Two key words Paul provided are: "fact" and "strengthened." Abraham's age and Sarah's dead womb were facts. In the face of these facts, even over the course of waiting for years for God's promise to be realized, Abraham's faith only strengthened. It never faltered. But another key word is "persuaded." How would have Abraham been persuaded, if not from the compounding effect of trust cultivated through having never been let down.


If I without fail kept 99 promises in a row, representing every promise I'd ever made, would you suddenly doubt that I'd keep the hundredth promise? Or would the 99 persuade you that the hundredth was as good as kept?


Fear, on the other hand, likes to say, "At some point you gotta face the facts"; especially, when personal time tables are at play and not being met. Fear interprets this statement to mean, 'Give up on faith that it'll work out as promised and give into fear that it won't.' But why? To save ourselves from 'being let down?' The shift to fear is the only thing that can let us down.


Consider the difference between the synagogue leader, Jairus, and the crowd of people in his home: "...a synagogue leader came and knelt before Him and said, 'My daughter has just died. But come and put your hand on her, and she will live.'


"When Jesus entered the synagogue leader's house and saw the noisy crowd and people playing pipes, he said, 'Go away. The girl is not dead but asleep.' But they laughed at Him. After the crowd had been put outside, He went in and took the girl by the hand, and she got up" (Matthew 9:18,23-25).


The synagogue leader, like the psalmist, and Abraham, had strong, unwavering faith. Based on what? The crowd relied solely on their limited past experiences. They failed to connect the girl's situation to what they'd heard about what Jesus demonstrated repetitively He could do in many other seemingly impossible situations. Jairus relied on his love for his daughter, which inspired a future/now vision of Jesus being able to raise her from the dead. He saw what could be done, so he saw it as having already been done.


Such an example of faith embodied what Jesus instructed when He said, "Therefore I tell you, whatever you ask for in prayer, believe that you have received it, and it will be yours" (Mark 11:24).


Believe that we have already received it, knowing the future is now. That's the shift.

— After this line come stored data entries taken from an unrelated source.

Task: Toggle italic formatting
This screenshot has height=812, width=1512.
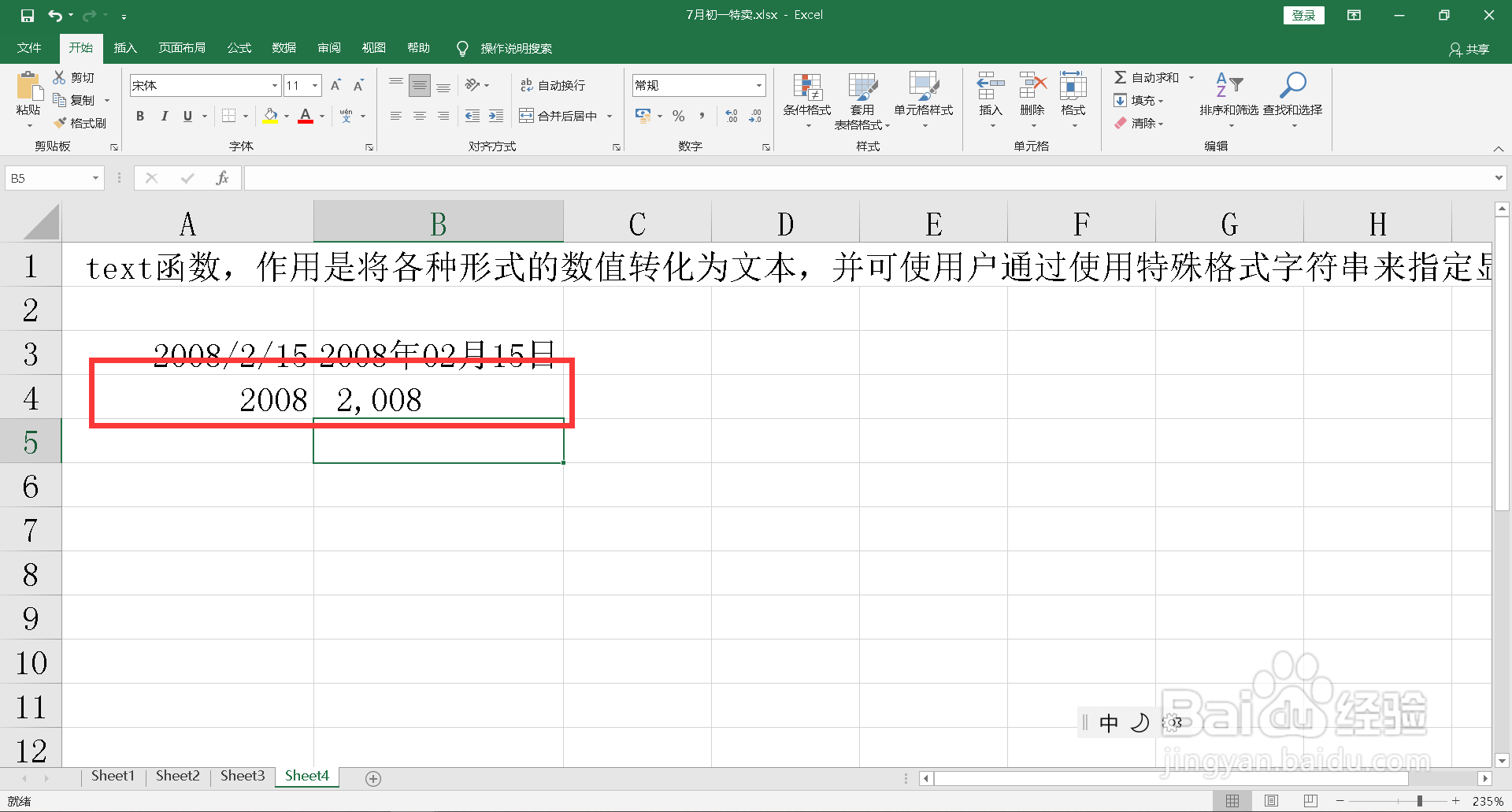Action: click(164, 116)
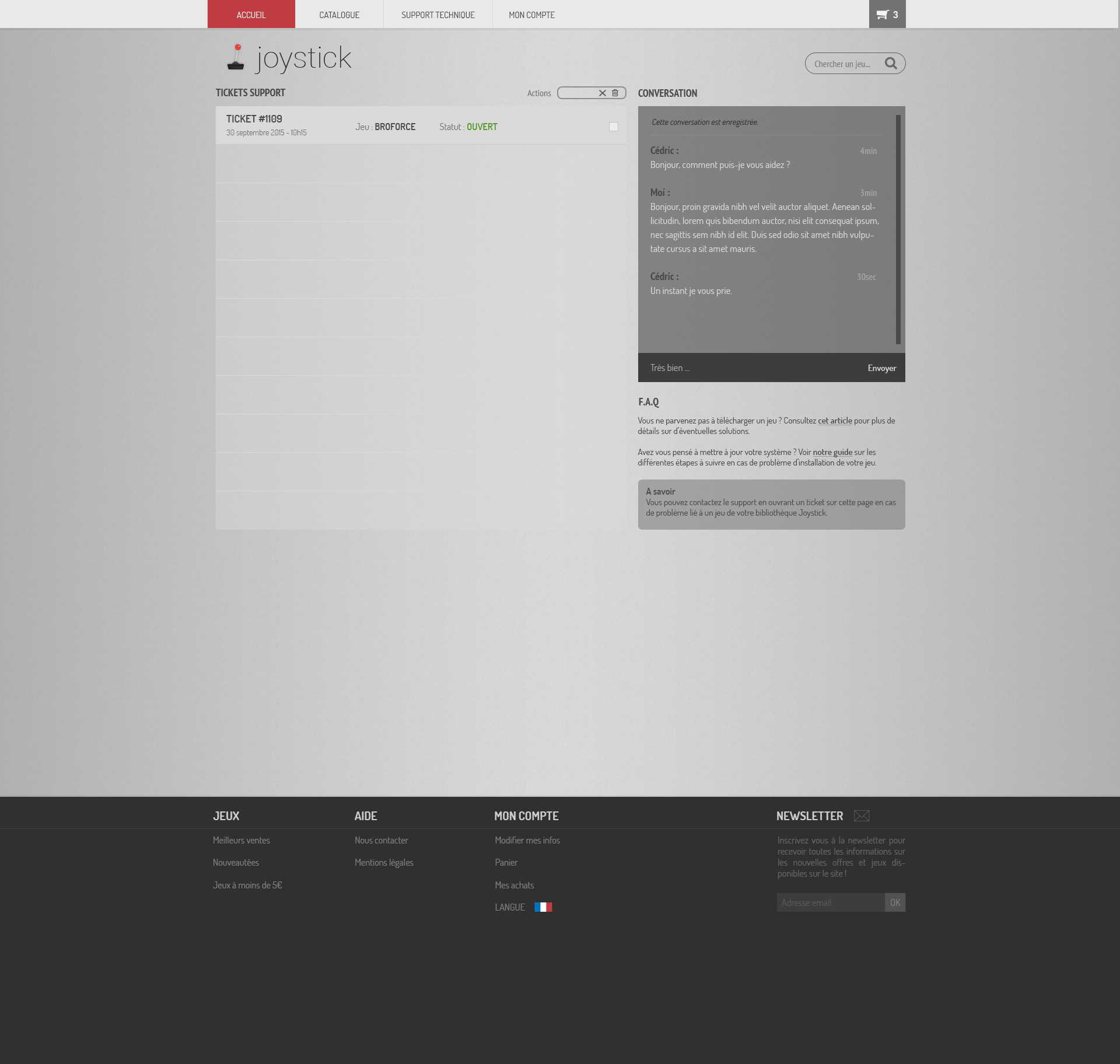
Task: Click the French flag language icon
Action: pyautogui.click(x=543, y=907)
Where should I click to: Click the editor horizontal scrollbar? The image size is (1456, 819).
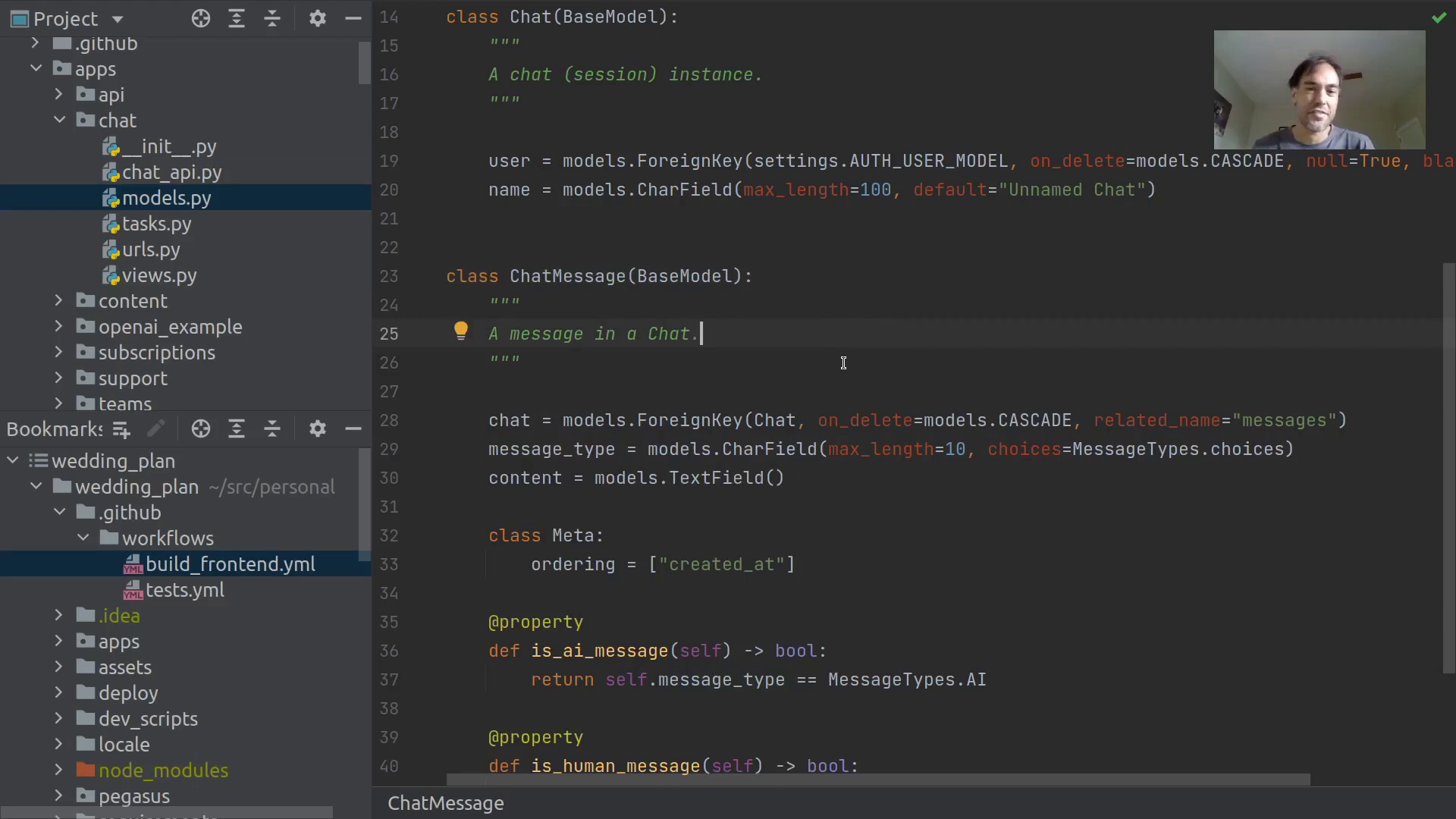coord(877,780)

And since faith and love and forgiveness are interconnected, Jesus continued, "And when you stand praying, if you hold anything against anyone, forgive them, so that your Father in heaven may forgive you your sins" (Mark 11:25). If we lack the faith to forgive, then we lack the faith to believe that we've already received what we ask for in prayer. It's impossible to have one without the other. They're inextricably linked.


Fear says to drink poison in order to hurt someone else. The poison is unforgiveness.


Faith says to stop taking ourselves so seriously, throw the poison away and get on with our lives.


The psalmist could not have both held anything against anyone else and seen the future as now. He wrote, "My lips will shout for joy when I sing praise to you--I whom you have delivered. My tongue will tell of your righteous acts all day long, for those who wanted to harm me have been put to shame and confusion" (71:23-24).


"Whom you have delivered"--The future spoken in the past tense, his deliverance having already happened. This represents a confident-assurance developed over years of collected experiences of having been delivered from challenges in the past.


"Have been put to shame and confusion"--Again, the future stated in prayer as the past.


Faith establishes the future as the past in order to celebrate in the present. And no one died, giving those who wanted to harm the psalmist opportunity to repent and know redemption.